Réussir une fusion-acquisition, aujourd’hui, suppose de dépasser la logique purement financière et de s’attaquer résolument aux zones grises de l’intégration. De plus en plus, la mission d’un manager de transition s’impose. Son œil extérieur et son agilité permettent de conduire le changement durant les périodes les plus délicates, notamment lors des rapprochements transfrontaliers. Un autre point revient en force : soigner la gestion post-fusion, bien trop souvent reléguée au second plan.

Certains leviers émergent clairement pour limiter les échecs :

  • Mobiliser les équipes terrain très en amont, et pas seulement le sommet des organisations.
  • Aller au-delà du discours pour analyser en profondeur la compatibilité réelle des cultures d’entreprise.
  • Ne pas négliger l’intégration technique, notamment les systèmes d’information, pour éviter blocages et mauvaises surprises.

Ouvrir plus largement le processus de préparation favorise la détection des résistances, sécurise le parcours de croissance et permet de bâtir des synergies factuelles, pas seulement théoriques.

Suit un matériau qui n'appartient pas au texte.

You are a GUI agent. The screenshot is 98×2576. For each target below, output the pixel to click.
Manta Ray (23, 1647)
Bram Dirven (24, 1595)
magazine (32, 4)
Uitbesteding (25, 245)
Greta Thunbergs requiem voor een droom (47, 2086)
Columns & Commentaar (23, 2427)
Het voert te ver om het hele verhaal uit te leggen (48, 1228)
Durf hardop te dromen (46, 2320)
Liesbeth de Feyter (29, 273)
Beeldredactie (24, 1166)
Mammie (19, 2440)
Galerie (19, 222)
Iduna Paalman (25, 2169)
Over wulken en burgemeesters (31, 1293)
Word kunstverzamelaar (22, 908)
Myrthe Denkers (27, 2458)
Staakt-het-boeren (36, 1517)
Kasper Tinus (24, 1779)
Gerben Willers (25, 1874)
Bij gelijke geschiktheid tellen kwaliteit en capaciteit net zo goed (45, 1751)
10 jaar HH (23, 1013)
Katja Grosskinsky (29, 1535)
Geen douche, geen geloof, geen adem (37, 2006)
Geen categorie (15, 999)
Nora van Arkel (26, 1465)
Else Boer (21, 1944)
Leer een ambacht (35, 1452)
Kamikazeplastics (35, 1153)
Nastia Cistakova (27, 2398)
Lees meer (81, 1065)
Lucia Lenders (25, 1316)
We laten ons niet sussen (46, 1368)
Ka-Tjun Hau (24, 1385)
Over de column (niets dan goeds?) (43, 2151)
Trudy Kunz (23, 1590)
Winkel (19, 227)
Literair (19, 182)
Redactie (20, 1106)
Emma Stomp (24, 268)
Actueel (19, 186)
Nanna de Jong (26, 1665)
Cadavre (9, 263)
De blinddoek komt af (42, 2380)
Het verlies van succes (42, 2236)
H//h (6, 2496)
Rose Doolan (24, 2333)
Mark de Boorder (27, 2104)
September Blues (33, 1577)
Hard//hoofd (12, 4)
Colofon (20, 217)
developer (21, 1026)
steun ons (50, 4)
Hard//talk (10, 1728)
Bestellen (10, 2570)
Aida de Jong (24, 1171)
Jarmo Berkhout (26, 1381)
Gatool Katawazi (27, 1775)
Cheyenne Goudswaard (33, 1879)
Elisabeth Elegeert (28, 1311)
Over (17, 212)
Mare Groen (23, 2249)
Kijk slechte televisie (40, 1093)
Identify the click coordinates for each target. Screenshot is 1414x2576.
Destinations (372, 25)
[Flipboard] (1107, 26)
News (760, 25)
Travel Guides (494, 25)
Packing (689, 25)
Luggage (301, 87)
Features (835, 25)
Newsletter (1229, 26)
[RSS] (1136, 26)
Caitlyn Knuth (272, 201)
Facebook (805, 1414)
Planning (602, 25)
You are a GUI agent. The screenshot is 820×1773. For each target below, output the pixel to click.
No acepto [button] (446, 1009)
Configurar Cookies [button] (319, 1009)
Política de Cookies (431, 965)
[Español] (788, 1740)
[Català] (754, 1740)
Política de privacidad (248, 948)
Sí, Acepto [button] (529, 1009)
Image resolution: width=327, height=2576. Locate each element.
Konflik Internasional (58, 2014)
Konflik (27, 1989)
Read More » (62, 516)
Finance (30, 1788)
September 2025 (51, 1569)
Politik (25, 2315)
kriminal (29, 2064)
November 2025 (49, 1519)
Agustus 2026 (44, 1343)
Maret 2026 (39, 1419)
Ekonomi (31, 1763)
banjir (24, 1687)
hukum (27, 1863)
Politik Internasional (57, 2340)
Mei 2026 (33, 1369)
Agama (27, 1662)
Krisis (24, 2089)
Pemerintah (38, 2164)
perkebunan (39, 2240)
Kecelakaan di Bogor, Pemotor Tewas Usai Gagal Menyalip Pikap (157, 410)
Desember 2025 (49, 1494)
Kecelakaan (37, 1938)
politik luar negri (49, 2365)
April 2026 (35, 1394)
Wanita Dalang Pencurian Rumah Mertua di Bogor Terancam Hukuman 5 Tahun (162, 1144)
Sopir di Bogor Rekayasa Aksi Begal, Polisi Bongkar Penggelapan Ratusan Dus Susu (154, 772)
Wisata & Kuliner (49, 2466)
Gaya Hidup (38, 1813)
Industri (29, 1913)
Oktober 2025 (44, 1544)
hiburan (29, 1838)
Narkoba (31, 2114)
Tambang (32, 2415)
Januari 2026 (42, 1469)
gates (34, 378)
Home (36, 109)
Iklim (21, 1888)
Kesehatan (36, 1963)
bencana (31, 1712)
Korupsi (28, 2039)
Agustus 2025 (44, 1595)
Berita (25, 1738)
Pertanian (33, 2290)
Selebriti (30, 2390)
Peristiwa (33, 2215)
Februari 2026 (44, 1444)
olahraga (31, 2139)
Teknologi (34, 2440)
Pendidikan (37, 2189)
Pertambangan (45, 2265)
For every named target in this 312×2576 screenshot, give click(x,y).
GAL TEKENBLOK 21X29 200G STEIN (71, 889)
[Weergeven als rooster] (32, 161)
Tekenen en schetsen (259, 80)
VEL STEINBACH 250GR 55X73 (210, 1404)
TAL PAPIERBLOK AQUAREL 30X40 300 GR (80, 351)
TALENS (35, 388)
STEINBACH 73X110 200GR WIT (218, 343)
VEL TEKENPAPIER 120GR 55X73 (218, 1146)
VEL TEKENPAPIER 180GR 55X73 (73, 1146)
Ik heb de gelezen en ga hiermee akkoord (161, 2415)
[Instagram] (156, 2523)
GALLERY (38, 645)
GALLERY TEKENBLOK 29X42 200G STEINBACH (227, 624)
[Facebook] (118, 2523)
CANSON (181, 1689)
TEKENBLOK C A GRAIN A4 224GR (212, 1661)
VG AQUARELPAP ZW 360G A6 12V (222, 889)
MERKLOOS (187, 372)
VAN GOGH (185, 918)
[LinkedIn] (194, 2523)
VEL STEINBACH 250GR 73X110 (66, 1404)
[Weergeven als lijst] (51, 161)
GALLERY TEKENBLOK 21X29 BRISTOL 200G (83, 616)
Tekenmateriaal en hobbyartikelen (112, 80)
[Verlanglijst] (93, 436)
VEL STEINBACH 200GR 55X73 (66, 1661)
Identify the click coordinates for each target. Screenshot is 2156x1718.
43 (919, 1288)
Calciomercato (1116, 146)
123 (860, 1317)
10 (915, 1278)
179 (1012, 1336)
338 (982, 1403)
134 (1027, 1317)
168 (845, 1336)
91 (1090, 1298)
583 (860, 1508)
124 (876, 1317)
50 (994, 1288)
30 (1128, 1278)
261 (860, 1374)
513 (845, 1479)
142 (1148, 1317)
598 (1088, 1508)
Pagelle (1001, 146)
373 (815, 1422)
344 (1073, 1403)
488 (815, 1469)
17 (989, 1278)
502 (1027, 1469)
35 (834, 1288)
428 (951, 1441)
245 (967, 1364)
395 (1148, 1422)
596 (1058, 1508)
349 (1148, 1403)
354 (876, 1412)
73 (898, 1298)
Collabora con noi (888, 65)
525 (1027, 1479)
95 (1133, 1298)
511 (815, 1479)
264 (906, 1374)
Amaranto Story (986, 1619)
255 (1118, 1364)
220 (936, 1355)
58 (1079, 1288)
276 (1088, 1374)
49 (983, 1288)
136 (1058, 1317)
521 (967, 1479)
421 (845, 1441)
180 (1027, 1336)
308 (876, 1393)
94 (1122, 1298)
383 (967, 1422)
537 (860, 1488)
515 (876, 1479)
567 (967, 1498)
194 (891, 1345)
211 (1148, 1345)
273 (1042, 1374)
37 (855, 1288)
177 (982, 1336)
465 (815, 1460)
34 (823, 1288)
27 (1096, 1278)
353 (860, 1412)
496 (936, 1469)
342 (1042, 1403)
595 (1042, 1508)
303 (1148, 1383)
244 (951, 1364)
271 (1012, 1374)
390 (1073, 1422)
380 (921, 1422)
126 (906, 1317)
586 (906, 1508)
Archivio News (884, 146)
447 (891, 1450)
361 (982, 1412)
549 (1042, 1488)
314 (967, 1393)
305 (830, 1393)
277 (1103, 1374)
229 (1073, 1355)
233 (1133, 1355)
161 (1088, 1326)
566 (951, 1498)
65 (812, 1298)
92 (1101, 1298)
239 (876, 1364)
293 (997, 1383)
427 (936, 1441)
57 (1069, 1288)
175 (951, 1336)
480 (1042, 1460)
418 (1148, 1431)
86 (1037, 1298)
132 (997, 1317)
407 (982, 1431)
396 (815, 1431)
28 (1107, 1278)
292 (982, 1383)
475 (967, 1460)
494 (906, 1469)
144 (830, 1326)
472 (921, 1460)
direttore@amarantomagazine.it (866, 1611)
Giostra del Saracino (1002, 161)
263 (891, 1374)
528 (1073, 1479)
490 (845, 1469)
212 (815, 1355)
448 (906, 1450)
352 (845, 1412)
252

L’environnement monétaire impose aussi sa cadence. Les exigences de rentabilité montent, le financement se durcit, les cycles de rachat se raccourcissent. Défendre une stratégie de fusion, c’est désormais accepter d’avancer d’un pas mesuré, d’adapter les plans en temps réel et de se prémunir contre les coups d’éclat sans lendemain.

Dans l’arène des fusions-acquisitions, le verdict ne tombe jamais immédiatement. Au bout du compte, ce sont les équipes qui écrivent le scénario, bien après que tous les regards se sont détournés pour scruter le prochain deal.